Les discussions qui ont eu lieu dernièrement au sujet du rôle des repas dans l’appréciation du déroulement des campagnes,  ne présagent  d’aucune perspective positive pour une concurrence noble entre les candidats. La notion de « Zerda» électorale en tant que moyen d’infléchir la décision de ceux qui apprécient  les performances des maitres cuisiniers, est encore une notion à définir. Le sandwich électoral pour les militants ne semble pas emporter l’unanimité des partis. Le montant fixé comme plafond des dépenses du candidat à la représentation nationale (350.000 DH) n’est pas non plus suffisant pour animer les « bonnes volontés » et faire pencher les équilibres des forces d’une façon sûre. Un budget prévisionnel réaliste situerait le montant à plus d’un million de DH  et le volet ressources ne pourrait provenir des seuls supports budgétaires et partisans. Les faux frais entraineraient de fausses factures et beaucoup de paiements en cash. Les limites fixées par la loi organique sur les partis (article 40) en matière de paiement par chèque au-delà d’un montant de 10.000 DH, sont généralement dépassées. Les fractionnements seront toujours possibles et un meeting pourrait compter sur le bénévolat «rémunéré» et sur les capacités des militants à assurer la sonorisation et  à organiser les aires de rassemblement. Les vérificateurs de la Cour des comptes  seraient  dans l’incapacité d’aller dans le détail des comptes. Le vrai travail de contrôle doit se faire lors du déroulement des campagnes électorales pour estimer leurs vrais coûts.

Les dépenses électorales sont difficilement comptabilisables

Dans tous les cas, une campagne électorale est toujours une occasion pour opérer des redistributions et pour alléger le matelas du cash qui dort dans les valises ou qui réapparait après un enterrement dans les jardins de certaines villas. Le cash introduit des relations de «confiance» et sa non traçabilité rassure les dubitatifs et les novices de la politique. Une fois dans l’enceinte des lieux de la décision politique, il serait permis de refaire les comptes et de combler les déficits de caisse.

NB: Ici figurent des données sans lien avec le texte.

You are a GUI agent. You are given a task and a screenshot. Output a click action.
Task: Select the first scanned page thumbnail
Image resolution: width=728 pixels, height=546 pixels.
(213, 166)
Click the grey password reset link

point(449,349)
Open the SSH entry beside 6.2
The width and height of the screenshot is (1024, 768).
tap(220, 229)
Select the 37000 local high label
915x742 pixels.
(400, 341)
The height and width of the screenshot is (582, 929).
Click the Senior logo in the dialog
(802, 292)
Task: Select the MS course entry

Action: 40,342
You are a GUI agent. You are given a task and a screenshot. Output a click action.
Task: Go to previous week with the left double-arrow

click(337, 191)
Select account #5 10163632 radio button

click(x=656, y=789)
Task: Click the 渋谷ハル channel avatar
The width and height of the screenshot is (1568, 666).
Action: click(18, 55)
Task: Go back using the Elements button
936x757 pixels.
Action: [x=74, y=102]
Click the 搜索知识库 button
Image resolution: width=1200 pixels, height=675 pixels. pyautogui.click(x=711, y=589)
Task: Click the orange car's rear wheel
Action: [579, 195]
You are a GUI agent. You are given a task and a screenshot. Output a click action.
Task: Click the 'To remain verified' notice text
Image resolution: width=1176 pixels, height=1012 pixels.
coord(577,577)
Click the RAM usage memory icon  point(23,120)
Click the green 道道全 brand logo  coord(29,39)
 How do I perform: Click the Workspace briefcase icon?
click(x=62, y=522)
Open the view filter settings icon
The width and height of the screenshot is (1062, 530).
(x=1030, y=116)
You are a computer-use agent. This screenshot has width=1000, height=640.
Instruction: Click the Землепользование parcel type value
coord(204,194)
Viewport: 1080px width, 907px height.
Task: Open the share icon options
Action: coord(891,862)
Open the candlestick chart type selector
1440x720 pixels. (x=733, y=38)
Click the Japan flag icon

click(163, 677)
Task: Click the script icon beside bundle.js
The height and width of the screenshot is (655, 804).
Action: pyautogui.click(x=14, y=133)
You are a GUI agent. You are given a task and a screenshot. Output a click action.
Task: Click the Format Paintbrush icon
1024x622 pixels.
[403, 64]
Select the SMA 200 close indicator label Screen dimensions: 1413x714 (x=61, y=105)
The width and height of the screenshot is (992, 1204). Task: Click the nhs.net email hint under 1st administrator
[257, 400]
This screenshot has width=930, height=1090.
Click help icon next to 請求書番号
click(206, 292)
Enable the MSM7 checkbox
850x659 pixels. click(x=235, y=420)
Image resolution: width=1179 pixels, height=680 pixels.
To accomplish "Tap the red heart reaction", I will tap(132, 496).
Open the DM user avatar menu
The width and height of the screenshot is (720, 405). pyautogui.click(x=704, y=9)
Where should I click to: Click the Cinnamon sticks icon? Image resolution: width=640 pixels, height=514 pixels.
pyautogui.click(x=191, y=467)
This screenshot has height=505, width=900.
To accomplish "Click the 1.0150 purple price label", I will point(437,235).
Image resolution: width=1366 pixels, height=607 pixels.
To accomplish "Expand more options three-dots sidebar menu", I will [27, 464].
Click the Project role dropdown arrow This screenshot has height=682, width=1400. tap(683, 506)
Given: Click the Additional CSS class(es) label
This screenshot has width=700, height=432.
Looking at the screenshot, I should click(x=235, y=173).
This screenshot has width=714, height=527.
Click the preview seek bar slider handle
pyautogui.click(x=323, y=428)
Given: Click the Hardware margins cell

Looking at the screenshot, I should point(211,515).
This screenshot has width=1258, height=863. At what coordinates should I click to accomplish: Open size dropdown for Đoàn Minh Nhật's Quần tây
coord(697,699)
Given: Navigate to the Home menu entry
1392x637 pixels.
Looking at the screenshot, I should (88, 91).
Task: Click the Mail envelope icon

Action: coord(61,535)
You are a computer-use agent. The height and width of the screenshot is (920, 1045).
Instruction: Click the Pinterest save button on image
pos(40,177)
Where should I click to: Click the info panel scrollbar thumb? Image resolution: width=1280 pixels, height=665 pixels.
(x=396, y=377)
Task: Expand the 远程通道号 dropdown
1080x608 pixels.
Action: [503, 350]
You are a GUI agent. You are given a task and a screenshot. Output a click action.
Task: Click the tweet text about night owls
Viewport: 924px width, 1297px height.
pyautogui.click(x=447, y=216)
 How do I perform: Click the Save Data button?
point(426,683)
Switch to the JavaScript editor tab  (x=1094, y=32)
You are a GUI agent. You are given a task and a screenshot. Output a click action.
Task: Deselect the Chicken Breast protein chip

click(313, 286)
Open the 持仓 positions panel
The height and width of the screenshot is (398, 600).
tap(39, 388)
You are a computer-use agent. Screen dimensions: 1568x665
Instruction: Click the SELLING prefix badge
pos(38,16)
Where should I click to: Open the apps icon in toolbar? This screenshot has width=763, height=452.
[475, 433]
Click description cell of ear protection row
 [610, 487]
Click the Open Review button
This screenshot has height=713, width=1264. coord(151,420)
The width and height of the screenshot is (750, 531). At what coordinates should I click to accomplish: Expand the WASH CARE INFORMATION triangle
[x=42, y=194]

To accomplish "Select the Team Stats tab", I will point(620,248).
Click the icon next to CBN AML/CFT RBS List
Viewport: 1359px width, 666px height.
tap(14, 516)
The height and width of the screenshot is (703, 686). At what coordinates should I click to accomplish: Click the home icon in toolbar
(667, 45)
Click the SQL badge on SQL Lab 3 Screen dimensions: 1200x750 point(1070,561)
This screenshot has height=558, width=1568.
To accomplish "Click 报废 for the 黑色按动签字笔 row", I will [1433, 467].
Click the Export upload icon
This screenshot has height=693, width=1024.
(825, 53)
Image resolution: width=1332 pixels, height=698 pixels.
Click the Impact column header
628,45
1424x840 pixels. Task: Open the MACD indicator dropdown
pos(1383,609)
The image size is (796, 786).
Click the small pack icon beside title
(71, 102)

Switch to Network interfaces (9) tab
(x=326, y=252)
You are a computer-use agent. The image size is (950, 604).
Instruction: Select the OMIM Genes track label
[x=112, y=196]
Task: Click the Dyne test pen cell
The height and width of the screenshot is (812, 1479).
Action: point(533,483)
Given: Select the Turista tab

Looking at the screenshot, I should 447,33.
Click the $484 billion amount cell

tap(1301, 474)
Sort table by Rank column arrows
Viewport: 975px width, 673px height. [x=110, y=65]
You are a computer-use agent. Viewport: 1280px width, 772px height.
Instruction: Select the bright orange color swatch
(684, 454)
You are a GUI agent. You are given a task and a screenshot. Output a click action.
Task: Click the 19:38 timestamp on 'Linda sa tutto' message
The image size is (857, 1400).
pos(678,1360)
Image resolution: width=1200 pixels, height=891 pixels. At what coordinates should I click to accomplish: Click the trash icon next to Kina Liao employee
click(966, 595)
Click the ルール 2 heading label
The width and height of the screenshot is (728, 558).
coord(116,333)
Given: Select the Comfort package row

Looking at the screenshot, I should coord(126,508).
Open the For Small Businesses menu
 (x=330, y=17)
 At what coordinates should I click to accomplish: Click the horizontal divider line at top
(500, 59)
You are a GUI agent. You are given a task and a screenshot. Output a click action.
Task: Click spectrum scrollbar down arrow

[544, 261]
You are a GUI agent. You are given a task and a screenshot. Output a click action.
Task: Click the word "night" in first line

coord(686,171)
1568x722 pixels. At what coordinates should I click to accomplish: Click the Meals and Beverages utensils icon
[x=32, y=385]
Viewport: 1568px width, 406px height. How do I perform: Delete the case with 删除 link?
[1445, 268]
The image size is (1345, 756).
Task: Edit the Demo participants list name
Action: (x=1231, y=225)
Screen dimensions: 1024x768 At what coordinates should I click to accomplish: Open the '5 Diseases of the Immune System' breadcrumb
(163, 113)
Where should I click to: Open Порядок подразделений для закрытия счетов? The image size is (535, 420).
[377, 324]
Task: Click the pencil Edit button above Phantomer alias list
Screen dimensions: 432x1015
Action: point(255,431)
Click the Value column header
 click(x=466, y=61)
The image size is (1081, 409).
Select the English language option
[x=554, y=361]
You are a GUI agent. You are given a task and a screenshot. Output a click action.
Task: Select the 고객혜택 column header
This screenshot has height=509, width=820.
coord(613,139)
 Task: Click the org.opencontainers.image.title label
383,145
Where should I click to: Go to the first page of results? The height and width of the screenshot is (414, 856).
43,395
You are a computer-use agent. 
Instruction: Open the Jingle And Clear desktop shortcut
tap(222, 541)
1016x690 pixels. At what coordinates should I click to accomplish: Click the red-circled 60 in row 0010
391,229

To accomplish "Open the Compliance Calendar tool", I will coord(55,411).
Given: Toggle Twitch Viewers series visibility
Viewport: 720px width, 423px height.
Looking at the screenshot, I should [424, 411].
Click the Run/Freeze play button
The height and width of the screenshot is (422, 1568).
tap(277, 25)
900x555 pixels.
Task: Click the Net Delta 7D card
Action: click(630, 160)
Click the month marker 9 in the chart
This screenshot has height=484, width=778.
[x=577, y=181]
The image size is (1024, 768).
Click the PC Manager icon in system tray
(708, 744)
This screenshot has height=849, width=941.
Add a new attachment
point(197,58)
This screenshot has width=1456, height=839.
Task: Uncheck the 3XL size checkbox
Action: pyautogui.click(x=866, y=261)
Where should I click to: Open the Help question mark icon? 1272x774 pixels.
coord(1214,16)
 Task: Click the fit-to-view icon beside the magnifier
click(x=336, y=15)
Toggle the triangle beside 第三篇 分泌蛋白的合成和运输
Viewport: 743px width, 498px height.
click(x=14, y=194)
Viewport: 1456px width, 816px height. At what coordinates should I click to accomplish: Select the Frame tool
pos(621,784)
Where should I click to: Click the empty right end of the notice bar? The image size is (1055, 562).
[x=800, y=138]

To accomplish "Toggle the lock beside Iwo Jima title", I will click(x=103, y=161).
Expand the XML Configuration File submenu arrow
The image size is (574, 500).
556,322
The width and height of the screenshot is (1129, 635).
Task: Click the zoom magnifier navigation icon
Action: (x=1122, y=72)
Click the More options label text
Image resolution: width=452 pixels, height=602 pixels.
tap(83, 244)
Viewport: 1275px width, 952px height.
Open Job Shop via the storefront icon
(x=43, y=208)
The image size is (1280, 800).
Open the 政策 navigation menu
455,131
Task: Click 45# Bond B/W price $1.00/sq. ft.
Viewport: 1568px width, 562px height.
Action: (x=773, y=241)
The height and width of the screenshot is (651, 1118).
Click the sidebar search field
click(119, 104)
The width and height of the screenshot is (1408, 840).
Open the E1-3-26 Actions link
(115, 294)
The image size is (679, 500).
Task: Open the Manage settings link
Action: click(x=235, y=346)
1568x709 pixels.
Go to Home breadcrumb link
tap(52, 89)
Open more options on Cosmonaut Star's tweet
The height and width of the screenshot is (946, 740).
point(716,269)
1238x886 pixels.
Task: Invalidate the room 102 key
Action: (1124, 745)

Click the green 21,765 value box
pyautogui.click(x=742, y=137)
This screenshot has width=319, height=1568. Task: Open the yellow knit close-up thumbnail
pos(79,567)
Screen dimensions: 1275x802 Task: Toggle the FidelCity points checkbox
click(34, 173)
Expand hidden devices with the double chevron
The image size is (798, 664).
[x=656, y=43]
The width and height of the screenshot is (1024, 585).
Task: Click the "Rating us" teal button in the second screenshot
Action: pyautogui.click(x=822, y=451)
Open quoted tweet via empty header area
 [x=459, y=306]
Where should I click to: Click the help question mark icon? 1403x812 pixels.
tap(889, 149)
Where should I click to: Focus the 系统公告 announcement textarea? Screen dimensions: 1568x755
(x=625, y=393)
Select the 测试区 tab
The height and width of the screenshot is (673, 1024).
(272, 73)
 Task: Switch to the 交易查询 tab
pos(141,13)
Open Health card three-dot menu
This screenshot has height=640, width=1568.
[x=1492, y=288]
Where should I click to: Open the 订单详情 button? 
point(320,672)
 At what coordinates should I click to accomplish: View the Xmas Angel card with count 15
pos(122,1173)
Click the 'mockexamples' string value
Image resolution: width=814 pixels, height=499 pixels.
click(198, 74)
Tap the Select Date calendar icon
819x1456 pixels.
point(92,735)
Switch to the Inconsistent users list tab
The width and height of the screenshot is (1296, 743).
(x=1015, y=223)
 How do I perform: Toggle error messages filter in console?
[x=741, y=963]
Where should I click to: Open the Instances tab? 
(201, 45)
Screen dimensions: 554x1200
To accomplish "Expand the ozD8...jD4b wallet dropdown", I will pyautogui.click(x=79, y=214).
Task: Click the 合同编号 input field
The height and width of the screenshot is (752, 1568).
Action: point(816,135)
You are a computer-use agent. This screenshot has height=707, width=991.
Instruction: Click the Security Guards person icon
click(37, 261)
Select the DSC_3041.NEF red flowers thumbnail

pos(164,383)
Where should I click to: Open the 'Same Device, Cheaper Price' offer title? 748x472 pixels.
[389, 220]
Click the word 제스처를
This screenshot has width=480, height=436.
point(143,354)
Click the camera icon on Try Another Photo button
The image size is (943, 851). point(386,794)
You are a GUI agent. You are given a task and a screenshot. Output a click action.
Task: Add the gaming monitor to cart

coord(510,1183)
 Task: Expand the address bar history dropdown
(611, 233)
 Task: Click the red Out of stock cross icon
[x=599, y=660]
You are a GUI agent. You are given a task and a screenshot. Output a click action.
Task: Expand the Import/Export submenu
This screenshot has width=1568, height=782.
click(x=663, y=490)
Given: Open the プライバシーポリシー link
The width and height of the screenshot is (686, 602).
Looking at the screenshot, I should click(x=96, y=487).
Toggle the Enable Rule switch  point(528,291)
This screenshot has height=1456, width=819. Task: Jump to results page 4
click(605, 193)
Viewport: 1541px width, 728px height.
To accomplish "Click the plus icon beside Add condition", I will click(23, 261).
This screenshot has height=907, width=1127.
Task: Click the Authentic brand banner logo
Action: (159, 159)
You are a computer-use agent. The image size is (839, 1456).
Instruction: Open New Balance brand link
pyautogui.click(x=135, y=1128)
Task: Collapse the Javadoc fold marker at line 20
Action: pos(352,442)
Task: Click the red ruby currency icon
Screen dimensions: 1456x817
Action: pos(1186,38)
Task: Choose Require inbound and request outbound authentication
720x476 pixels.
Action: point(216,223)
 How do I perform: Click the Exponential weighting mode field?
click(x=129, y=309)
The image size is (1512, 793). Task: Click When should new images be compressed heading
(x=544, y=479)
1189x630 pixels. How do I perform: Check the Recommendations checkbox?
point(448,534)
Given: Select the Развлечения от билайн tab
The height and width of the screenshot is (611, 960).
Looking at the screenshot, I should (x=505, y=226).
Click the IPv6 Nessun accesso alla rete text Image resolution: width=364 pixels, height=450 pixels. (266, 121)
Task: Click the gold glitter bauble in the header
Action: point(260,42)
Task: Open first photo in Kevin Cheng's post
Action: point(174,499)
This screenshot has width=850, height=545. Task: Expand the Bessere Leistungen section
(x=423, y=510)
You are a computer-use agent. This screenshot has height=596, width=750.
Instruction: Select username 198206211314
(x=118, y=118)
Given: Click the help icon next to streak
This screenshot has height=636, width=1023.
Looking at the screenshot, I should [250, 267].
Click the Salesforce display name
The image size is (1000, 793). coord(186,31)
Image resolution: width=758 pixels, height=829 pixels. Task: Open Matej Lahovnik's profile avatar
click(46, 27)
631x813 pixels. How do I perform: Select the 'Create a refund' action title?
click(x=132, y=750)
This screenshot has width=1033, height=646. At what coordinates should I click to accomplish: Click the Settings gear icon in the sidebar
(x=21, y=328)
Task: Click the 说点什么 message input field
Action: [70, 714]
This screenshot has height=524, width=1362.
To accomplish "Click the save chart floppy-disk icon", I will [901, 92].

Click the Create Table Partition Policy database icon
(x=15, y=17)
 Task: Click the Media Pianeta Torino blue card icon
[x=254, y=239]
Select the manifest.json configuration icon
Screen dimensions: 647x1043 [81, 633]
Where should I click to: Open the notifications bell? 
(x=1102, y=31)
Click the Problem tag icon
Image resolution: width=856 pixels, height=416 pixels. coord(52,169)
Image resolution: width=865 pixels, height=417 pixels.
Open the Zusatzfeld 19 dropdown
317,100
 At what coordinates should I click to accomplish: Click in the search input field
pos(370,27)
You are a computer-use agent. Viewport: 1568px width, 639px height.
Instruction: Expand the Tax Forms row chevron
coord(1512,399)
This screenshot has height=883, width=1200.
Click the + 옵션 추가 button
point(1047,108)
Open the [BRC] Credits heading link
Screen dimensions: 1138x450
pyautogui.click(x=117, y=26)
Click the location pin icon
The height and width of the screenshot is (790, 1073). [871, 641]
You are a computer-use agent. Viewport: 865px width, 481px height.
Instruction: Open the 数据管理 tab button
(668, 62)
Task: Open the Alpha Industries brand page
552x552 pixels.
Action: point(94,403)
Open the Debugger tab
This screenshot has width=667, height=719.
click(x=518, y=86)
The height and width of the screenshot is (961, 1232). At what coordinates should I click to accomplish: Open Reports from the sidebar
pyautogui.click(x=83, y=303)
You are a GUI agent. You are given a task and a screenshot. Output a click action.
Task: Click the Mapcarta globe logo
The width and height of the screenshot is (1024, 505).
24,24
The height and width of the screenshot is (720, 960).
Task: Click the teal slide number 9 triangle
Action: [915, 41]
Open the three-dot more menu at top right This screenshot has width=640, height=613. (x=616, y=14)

Entre-temps, le fisc perd, le citoyen se perd et la crédibilité de l’opération démocratique s’amenuise. La Cour des comptes a fait beaucoup d’appels dans son rapport consacré à l’audit des finances des partis politiques et estime que son appel sera bien entendu par ceux qui appellent nuit et jour à la transparence des marchés publics, du marché des actions et des opérations fiscales et douanières. Tous les partis ne sont pas habités par l’esprit de la mauvaise gestion, mais la majorité doit entendre l’appel de la loi.